Idiomatic way to create n-ary cartesian product (combinations of several sets of parameters)

Question

To create all possible combinations of two sets of parameters and perform an action on them, you can do:

setOf(foo, bar, baz).forEach { a ->
    setOf(0, 1).forEach { b ->
        /* use a and b */
    }
}

However, if you have (potentially many) more parameters, this quickly turns into a pyramid of doom:

setOf(foo, bar, baz).forEach { a ->
    setOf(0, 1).forEach { b ->
        setOf(true, false, null).forEach { c ->
            setOf("Hello,", "World!").forEach { d ->
                /* use a, b, c and d */
            }
        }
    }
}

You could write this similarly with for loops, or differently like so:

val dAction = { d: String -> /* use a, b, c and d */ }
val cAction = { c: Boolean? -> setOf("Hello,", "World!").forEach(dAction) }
val bAction = { b: Int -> setOf(true, false, null).forEach(cAction) }
val aAction = { a: Any? -> setOf(0, 1).forEach(bAction) }
setOf(foo, bar, baz).forEach(aAction)

But I don't think that's any better, because there are some readability issues here: d, c, b and a's actions are written in reverse. Their type specifications cannot be inferred, so they must be specified. It's reversed sequentially compared to the pyramid of doom. The order of the sets providing the possible values should not matter, but it does: you just want to create any combinations from a bunch of sets, however, in this code every line depends on the previous.

It would be very nice to have an idiomatic way of doing something like Python's or Haskell's comprehensions, in which you (almost like the mathematical notation) can do something like:

{ /* use a, b, c and d */
    for a in setOf(foo, bar, baz),
    for b in setOf(0, 1),
    for c in setOf(true, false, null),
    for d in setOf("Hello,", "World!")
}

Which is very easy to read: there is no excessive indentation, the action you're interested in goes first, the data sources are very clearly defined, etc.

Side note: similar problems occur with flatMap-flatMap-...-flatMap-map.

Any ideas about how to neatly create n-ary cartesian products in Kotlin?

https://gist.github.com/kiwiandroiddev/fef957a69f91fa64a46790977d98862b — Jahan Zinedine, Nov 15 '21 at 09:52
@Jahan that is a nice compact solution for 2 inputs and the output uses the stdlib `Pair` tuple type, with type information. The same could be made for `Triple` tuples. See my answer below for a more general solution for any size.
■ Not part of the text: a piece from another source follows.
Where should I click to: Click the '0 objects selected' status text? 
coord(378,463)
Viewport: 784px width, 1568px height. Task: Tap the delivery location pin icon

See other answers for other approaches, e.g. using Arrow-KT. That lib also provides typed tuple types for many numbers of parameters, e.g. see here: https://arrow-kt.io/docs/meta/apidocs/prelude/arrow.tuples/index.html. — Erik, Nov 15 '21 at 13:36

Erik · Accepted Answer · 2020-06-02T21:09:07.887

27

I've created a solution myself, so I don't have to add a dependency as suggested by Omar's answer.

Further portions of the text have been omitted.